Wednesday, July 7, 2010

Two-and-a-Half Years Later, Nothing's Changed

It's shameful...but here I am...still.

Let's try this again, shall we? From the top!

Tuesday, January 22, 2008

It's A Slippery Slope

I learned a lesson about myself this past weekend. I can't cheat...not even a little bit.

Saturday morning, M. and I went to our favorite Mexican hole-in-the-wall for a breakfast burrito (our Saturday morning tradition). I got my usual burrito and a Dr. Pepper, with the intention that I would eat great the rest of the day.

But drinking that Dr. Pepper did me in. When it comes to sweets, I'm an addict! I get a little, and rather than satisfying my craving, it makes me crave more...and more....and more!

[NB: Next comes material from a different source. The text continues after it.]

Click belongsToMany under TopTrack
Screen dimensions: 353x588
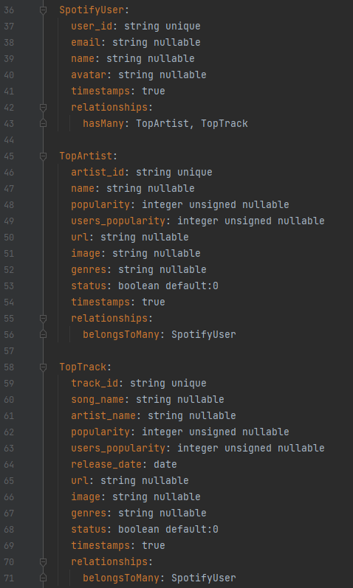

Needless to say, the rest of the weekend was a downhill slide. I hate that. In two days, I undid everything I had worked hard for the previous week.

That's okay, though. It was a lesson learned, and I pick up and go on from here. I won't be making that mistake again. For the next four weeks, I have to be hard core!!!

Saturday, January 19, 2008

This Has Nothing To Do With Diet Or Exercise, But...

Bloggernoob over at Make Money Blog is having a link contest, so by writing this, I'm officially entering. He's giving away a cash prize equal to one dollar for every person who links back to his blog, and the winner will be selected randomly from the entries. Want to join in? Just go to Make Money Blog and read about the contest.

I sure hope I win! Wow...if a lot of people enter, think of how much Dr. Pepper that would buy. Wait! NO!! What I meant to say was...ummm...think of how many healthy veggies that would buy! (Okay, I'm working on it. I'll get there.)

Nectar From Heaven, or Satan's Elixir?

This is it. This is my weakness...my downfall...the main cause for the extra fifty pounds on my butt cheeks alone!!

I love this stuff. Wait...no, I hate it. No...actually I love it. I HATE IT. But I really love it. I HATE IT!!

Okay, I hate that I love it, and I want to hate it. I'm seriously addicted! If only there was a 12-step program for Dr. Pepper addiction...or a rehab, perhaps!

I know that I have to choose. I can't be thin and have my Dr. Pepper, too...at least not right now. Okay, I'm going to make my decision. I choose....... **scratching head trying to make a decision**

Thursday, January 17, 2008

You Mean I Actually Have To GO To The Gym?!

Just having a membership won't do the trick? Dang it!!

Okay, I'm actually not that stupid, but if you were judging by my behavior over the past year, you may believe I actually think that way.

My hubby (M.) and I have been members of Gold's Gym for just over a year now, and we may as well have been flushing our money down the toilet. But we've committed to making a real change. And I'm actually quite proud of us!

I think I've even gotten over that hump--the hump that separates absolutely hating the gym and somewhat enjoying the gym. Now don't get me wrong...it's not like I love it. At least not yet. But I'm excited about getting thin, so I'm motivated. In fact, tonight when M. suggested that we get ready for the gym, I think I only whimpered once! Now THAT'S progress!!

Wednesday, January 16, 2008

Why Can't Carrots Taste Like Cupcakes?

That's all I want to know. It seems like a perfectly reasonable question. Why is it that all of the stuff that's so bad for us tastes so darn good??

Needless to say, I'm craving sweet stuff.

Tuesday, January 15, 2008

Weight...What A Funny Little Number


Weight...that one number that strikes fear in the hearts of women...and some men. What is it about that number? It's almost as if we think that as long as that number remains unspoken (or unwritten), then people won't be able to tell that we're overweight. Hiding that number somehow makes our weight problem invisible to others. It's only when that number is revealed that people look at us and say, "Wow...she's overweight!"

Ha! If only that were true! I think the only people we fool by hiding that number is ourselves. We bury our head in the sand like an ostrich, refusing to face the truth, while all the time, our "truth" is hanging out for the rest of the world to see.

Well, I'm tired of hiding. I've done it. I've made that number public (in the column to the right). It's horrifying. It's sad. It's a bit frightening. But it's my reality. Now I finally know what everyone else has known all along--I have a problem that needs to be corrected.